La Renga (連歌) col passare del tempo, questa struttura si frammenta in una serie di battute, raggiungendo i suoi apici nell’XI e nel XII sec., sino a divenire una sorta di dialogo virtuosistico in versi tra un poeta che compone la prima strofa, ed il suo interlocutore che risponde con la seconda. Ad essi si aggiungono via via altri partecipanti, trasformando il tanka in un kusari-renga, ossia una poesia a catena. Ciascuna strofa deve richiamare solo quella precedente, creando così un variegato movimento all’interno della composizione, che poteva raggiungere le oltre cento strofe, seguendo un meccanismo simile a quello delle scatole cinesi. Già da questa fase, si può comprendere l’importanza della prima strofa, che finirà poi per emanciparsi prendendo il nome di hokku (発句). La composizione della prima strofa, essendo la principale dell’intera composizione, veniva generalmente affidata al poeta più esperto, sancendone l’autorità e la bravura.
Inizialmente destinato solo all’ambiente della corte, il renga divenne così popolare da diffondersi anche al di fuori, riscuotendo successo ancora una volta: nasce così il chika-renga, ossia le composizioni redatte da persone non nobili. Da tempo, per reazione ai rigidi canoni della poesia tradizionale, si era sviluppata una certa insofferenza per le regole. Nuovi contenuti e nuove forme si svilupparono, liberandosi, almeno in parte, dalle convenzioni e dai manierismi, lasciando spazio alla spontaneità: ecco quindi l’haikai-no-renga¸ diffusissimo nel XVII secolo, in cui lo stile sia abbassa sino a divenire umoristico e leggero (mushin, “senza cuore”), a volte persino triviale.

Il Tanka (短歌) è formato da 31 sillabe, distribuite in 5 versi secondo lo schema 5,7,5,7,7 e costituisce un piccolo poema, e questa sua brevità gia di per sé costituisce un elemento di bellezza (poiché, secondo Sei Shonagon, “tutte le cose piccole sono belle”). I primi tre versi del tanka costituiscono il kami-no-ku (lett. “parte superiore”), e gli ultimi due il shimo-no-ku (“parte inferiore”). Le due parti devono risultare contrapposte.

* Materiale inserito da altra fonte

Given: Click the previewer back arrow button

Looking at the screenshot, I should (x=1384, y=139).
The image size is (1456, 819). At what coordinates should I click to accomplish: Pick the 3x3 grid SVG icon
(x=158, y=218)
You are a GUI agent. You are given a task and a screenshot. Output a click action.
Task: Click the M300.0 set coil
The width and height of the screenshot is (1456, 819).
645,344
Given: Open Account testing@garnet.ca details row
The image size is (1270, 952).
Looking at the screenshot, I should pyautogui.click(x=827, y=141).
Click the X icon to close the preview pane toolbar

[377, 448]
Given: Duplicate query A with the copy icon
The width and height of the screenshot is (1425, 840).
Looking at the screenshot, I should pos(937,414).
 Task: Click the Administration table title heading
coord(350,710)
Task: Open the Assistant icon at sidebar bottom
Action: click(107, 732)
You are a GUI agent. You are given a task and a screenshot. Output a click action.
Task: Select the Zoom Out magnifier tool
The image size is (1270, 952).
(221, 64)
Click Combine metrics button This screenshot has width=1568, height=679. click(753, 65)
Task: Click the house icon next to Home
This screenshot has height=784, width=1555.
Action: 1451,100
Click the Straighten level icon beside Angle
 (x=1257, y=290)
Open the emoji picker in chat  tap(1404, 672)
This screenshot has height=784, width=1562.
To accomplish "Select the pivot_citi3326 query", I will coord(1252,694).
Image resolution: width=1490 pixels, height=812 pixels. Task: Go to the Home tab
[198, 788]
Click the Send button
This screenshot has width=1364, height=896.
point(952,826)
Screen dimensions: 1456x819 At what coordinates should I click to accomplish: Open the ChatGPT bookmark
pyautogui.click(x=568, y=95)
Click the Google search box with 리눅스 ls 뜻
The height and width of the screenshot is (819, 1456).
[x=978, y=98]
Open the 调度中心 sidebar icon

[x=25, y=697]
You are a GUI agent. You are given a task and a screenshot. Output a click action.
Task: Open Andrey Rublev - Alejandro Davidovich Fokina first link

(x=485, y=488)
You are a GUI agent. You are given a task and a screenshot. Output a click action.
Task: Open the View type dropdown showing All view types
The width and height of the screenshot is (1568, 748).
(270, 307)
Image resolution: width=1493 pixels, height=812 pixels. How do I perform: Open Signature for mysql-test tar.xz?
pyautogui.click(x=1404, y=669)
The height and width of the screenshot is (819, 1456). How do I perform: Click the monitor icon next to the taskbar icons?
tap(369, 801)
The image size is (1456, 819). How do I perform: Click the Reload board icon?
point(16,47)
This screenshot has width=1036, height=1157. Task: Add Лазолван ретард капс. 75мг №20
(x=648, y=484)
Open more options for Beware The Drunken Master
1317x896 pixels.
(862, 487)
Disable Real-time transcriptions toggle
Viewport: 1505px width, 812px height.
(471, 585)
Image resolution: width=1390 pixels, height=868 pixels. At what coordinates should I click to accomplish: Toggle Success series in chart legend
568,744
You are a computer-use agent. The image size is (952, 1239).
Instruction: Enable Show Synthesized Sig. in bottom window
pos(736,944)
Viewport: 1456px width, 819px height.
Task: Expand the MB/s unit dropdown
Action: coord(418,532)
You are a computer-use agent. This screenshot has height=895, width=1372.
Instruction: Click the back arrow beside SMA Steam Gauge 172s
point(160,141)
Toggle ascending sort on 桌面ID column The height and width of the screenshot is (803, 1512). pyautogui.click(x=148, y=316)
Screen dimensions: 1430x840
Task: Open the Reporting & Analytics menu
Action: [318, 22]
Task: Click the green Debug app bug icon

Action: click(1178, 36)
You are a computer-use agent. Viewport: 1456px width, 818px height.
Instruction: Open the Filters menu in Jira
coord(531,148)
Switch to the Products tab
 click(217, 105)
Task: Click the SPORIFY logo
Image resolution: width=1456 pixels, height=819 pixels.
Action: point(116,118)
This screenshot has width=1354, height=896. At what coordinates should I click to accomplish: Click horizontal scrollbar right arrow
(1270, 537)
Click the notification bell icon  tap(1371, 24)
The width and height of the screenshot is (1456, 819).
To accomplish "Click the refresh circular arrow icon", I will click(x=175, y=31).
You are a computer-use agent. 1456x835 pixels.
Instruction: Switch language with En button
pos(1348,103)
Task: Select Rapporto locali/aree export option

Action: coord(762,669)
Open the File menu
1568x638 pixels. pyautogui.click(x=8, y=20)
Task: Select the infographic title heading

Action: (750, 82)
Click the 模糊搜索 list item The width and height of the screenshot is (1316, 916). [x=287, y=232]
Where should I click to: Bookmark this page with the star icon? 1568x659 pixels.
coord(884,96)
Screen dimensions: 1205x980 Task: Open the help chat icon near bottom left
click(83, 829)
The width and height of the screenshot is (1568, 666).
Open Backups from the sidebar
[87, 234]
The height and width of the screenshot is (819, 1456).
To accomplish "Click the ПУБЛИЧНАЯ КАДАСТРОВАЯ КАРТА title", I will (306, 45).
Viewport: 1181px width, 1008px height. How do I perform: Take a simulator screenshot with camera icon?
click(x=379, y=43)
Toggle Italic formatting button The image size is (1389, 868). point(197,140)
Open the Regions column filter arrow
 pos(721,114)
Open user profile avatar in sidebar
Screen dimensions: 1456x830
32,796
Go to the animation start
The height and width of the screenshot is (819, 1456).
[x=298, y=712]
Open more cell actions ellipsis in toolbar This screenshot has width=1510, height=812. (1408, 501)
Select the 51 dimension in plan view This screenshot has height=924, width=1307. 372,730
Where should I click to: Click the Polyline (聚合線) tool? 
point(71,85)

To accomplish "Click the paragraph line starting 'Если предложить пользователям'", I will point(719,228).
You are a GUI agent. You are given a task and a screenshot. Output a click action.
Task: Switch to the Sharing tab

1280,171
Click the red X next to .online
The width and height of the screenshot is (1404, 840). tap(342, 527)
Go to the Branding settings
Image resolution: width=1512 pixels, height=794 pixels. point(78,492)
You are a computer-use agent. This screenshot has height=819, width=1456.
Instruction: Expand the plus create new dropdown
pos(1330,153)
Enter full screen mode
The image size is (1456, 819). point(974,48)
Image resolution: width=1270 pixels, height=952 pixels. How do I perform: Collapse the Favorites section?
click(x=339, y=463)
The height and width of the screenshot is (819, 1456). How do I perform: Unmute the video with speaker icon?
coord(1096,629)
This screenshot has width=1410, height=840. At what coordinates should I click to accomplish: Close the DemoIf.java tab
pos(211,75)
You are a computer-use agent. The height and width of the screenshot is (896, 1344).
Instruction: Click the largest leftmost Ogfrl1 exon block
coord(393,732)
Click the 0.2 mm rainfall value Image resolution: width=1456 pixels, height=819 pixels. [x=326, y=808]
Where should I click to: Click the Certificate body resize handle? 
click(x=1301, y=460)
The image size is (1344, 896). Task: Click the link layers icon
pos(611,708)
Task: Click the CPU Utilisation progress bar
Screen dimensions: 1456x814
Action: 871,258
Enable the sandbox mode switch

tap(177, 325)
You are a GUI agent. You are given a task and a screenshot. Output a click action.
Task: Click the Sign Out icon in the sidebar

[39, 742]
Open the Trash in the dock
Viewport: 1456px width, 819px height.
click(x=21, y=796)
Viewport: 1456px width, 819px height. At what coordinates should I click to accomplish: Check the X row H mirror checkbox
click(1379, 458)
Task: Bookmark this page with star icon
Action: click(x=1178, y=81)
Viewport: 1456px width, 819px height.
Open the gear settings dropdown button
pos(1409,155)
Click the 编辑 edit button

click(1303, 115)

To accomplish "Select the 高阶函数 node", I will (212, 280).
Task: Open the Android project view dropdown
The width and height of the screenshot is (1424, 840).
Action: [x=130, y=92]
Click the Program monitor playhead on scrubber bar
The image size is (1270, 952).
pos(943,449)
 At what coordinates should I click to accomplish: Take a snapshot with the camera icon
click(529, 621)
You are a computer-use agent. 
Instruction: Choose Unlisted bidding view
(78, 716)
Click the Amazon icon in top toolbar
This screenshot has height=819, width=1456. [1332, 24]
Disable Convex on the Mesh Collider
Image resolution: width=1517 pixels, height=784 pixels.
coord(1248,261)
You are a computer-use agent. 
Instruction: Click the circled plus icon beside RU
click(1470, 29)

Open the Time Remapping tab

L’Haisan (俳三) E’ un componimento poetico formato da tre versi. Il termine è composto dall’unione della prima parte della parola Haiku: HAI e dalla parola SAN che in giapponese vuol dire TRE. Quindi semplicemente “tre versi”. Sono gli haiku liberi, che non rispettano le sillabe, che non rispettano il Kigo. E’ un termine migliore di “pseudo-haiku” o “quasi-haiku” o “haiku impuro” che in qualche modo esprimono un giudizio negativo, quasi definendo con un risolino l’intenzione del poeta che voleva scrivere un haiku ma non ci è riuscito. La parola che proponiamo non ha connotazione negativa. Rispetta la scelta dei poeti che vogliono scrivere haiku moderni, con sillabe libere e senza essere vincolati dalla stagione. Ci sembra opportuno dare dignità a questa forma di poesia che molti poeti occidentali, ma anche giapponesi, hanno scelto consapevolmente e che con vigore propugnano. Ma ci sembra anche opportuno non chiamare questi componimenti Haiku. Il termine Haisan, che proponiamo, ci sembra dignitoso e appropriato, e rispecchia la volontà degli Haijin che hanno scelto questa via.